Santa Monica, CA
Alec Egan's work has been defined by his robust painting approach, using multi-dimensional surfaces to construct narrative scenes, paint globs and smears that cover matte surfaces and detailed patterns.
In this new offering of paintings, Egan's technique is no different, if not more refined, as he works conceptually to tackle the architecture and history of the California Heritage Museum. Playing off of the Museum's original incarnation - a turn of the century Victorian home - the exhibition aims to revert the converted second story exhibition space back into the initial layout of the home by mirroring the original architecture of the space with the subject matter of the paintings. Each room of the exhibition is occupied by paintings that depict the original space’s utility. For example, where a second story bedroom once was, Egan has painted a large bedroom scene, with subsequent paintings depicting details of that bedroom scene. Whether paintings of lush flower patterned wallpaper against flower patterned furniture, or muted blue grids of tiled bathroom floors defiled by impasto ashtrays and books, these unique groupings of psychologically provocative "interior" paintings define and populate certain living areas of the second floor.

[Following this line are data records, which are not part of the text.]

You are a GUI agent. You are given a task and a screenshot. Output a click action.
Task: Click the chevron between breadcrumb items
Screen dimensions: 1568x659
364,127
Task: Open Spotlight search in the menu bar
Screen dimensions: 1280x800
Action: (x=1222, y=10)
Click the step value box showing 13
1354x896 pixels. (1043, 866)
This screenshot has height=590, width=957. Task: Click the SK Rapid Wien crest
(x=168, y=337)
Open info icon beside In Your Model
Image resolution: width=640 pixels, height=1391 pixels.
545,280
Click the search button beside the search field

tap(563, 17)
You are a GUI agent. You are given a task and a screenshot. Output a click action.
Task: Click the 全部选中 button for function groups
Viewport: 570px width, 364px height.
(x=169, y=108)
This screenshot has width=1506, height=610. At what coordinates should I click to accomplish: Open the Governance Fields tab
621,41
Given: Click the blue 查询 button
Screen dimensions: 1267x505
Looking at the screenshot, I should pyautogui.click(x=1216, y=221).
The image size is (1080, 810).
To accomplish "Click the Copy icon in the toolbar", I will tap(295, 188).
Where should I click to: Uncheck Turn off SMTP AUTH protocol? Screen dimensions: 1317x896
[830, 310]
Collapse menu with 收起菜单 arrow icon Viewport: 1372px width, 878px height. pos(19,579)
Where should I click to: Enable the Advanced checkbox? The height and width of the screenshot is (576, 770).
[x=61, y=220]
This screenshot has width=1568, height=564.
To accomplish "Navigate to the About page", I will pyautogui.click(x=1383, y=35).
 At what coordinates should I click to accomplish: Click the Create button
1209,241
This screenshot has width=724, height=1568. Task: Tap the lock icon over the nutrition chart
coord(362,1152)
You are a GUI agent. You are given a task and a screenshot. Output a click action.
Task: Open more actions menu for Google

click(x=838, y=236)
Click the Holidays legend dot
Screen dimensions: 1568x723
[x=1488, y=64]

Using design elements from 1977 (when the museum was moved from its original location on Ocean Avenue to its current one on Main Street) through the present, these groupings create an experiential environment that hovers somewhere between installation and traditional exhibition. The resulting world traverses a nostalgia that is part familiar and part fictionalized. It localizes yet decentralizes the viewer while summoning the power of a collective domestic past and the psychological effect of design/architecture. Pointing to an array of bisections, museum vs "home", design vs function, installation vs exhibition, public vs private, Egan's conceptual premise probes the temporal nature of meaning and to which spaces we ascribe value and why.